● **YOUR INSTRUCTIONS**: From the line with "You are a computer-use agent. This" through the final line below, restate each line word for word and return nothing else.

(Items from a data source)
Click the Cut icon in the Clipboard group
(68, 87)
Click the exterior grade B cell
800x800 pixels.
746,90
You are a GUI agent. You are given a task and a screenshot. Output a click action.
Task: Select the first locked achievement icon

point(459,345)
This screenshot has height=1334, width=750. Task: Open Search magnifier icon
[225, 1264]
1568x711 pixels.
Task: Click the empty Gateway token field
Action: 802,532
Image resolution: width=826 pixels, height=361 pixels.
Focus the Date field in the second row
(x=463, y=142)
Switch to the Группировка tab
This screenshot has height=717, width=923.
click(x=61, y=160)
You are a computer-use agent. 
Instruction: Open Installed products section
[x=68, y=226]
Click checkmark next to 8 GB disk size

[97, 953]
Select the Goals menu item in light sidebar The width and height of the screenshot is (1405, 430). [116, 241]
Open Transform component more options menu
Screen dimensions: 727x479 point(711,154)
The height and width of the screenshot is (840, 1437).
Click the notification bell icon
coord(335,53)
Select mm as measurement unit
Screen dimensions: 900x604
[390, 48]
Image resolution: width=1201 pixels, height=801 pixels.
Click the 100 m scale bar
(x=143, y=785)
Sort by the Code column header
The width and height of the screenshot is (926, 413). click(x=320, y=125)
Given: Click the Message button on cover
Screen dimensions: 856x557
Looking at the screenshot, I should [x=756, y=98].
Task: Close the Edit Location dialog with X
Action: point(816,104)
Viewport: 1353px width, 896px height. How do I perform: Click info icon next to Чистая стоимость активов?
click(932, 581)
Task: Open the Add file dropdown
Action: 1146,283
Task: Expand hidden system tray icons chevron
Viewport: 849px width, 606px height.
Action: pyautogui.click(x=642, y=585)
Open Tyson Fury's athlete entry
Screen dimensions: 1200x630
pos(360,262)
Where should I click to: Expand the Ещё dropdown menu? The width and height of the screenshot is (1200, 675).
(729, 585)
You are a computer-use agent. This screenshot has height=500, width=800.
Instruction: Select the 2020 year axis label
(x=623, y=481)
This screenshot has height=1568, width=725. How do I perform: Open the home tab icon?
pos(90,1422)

● **SOLUTION TO THE EXERCISE**:
You are a computer-use agent. This screenshot has height=500, width=800.
Instruction: Select the 2020 year axis label
(x=623, y=481)
This screenshot has height=1568, width=725. How do I perform: Open the home tab icon?
pos(90,1422)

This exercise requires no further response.